#### [問題 1]
抗がん剤導出の記事で、第一三共がアンハートに供与する独占的権利の対象をすべて挙げよ。
#### [問題 2]
抗がん剤導出の記事から、「第一三共、抗がん剤を米社に導出」と「製品に経営資源を集中させる。」の間を、両端を含めて一字も変えずに写し取れ。
#### [問題 3]
抗がん剤導出の記事を、最後の文の後から書き継げ。

#### [抜粋本文]
****************

第一三共、抗がん剤を米社に導出

第一三共は18日、開発中の抗がん剤「DS-6051」について開発・製造・商業化の独占的権利を米製薬アンハート・セラピューティクス(ニューヨーク州)に供与すると発表した。第一三共はがん領域に注力しており、大型化を見込む製品の臨床試験(治験)が本格化している。自社で開発する品目を絞り込み、注力製品に経営資源を集中させる。
第一三共はアンハートから契約一時金を受け取るが、金額は明らかにしていない。開発の進捗や販売後の売り上げに応じた報奨金も受け取る。
DS-6051はがん細胞の増殖に影響する「ROS1融合遺伝子」や「NTRK融合遺伝子」を持つがんを狙う抗がん剤。現在固形がんと神経内分泌腫瘍の患者を対象に日米で第1相臨床試験(治験)を実施中だ。

****************

#### [記録データ]
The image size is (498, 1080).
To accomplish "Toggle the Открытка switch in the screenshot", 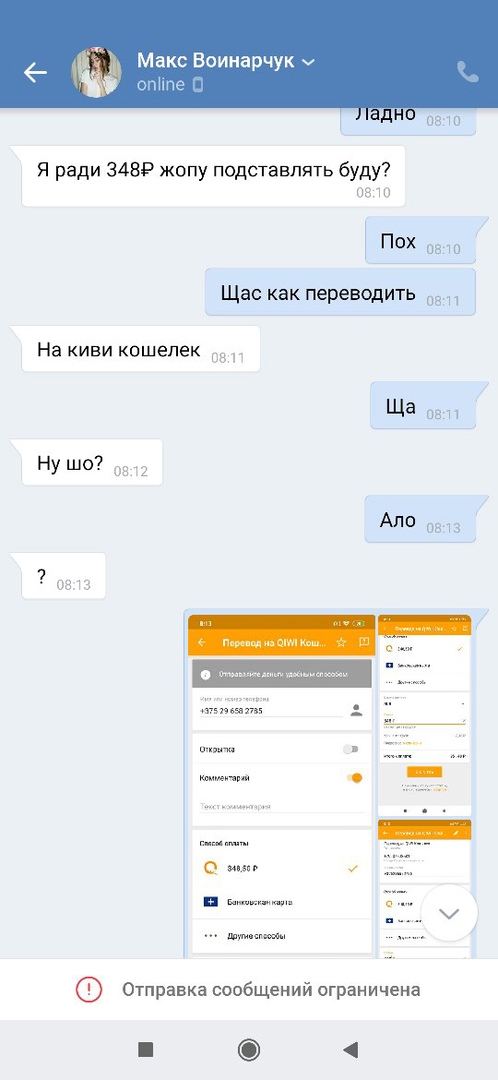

****************

#### [解答欄 1]
開発、製造、商業化

#### [解答欄 2]
第一三共、抗がん剤を米社に導出

第一三共は18日、開発中の抗がん剤「DS-6051」について開発・製造・商業化の独占的権利を米製薬アンハート・セラピューティクス(ニューヨーク州)に供与すると発表した。第一三共はがん領域に注力しており、大型化を見込む製品の臨床試験(治験)が本格化している。自社で開発する品目を絞り込み、注力製品に経営資源を集中させる。

#### [解答欄 3]
第一三共はがん治療薬の中でも、抗体に低分子薬を結びつけた抗体薬物複合体(ADC)と白血病治療薬を最重点領域と位置づける。ADCでは次の主力薬候補である「トラスツズマブ・デルクステカン(開発名DS-8201)」の開発が大詰めを迎えている。乳がんについて2019年度前半にも承認を申請する方針のほか、対象疾患を広げる治験も複数走る。注力分野ではない新薬候補は外部に権利を与えることで、限られた経営資源を有効活用する。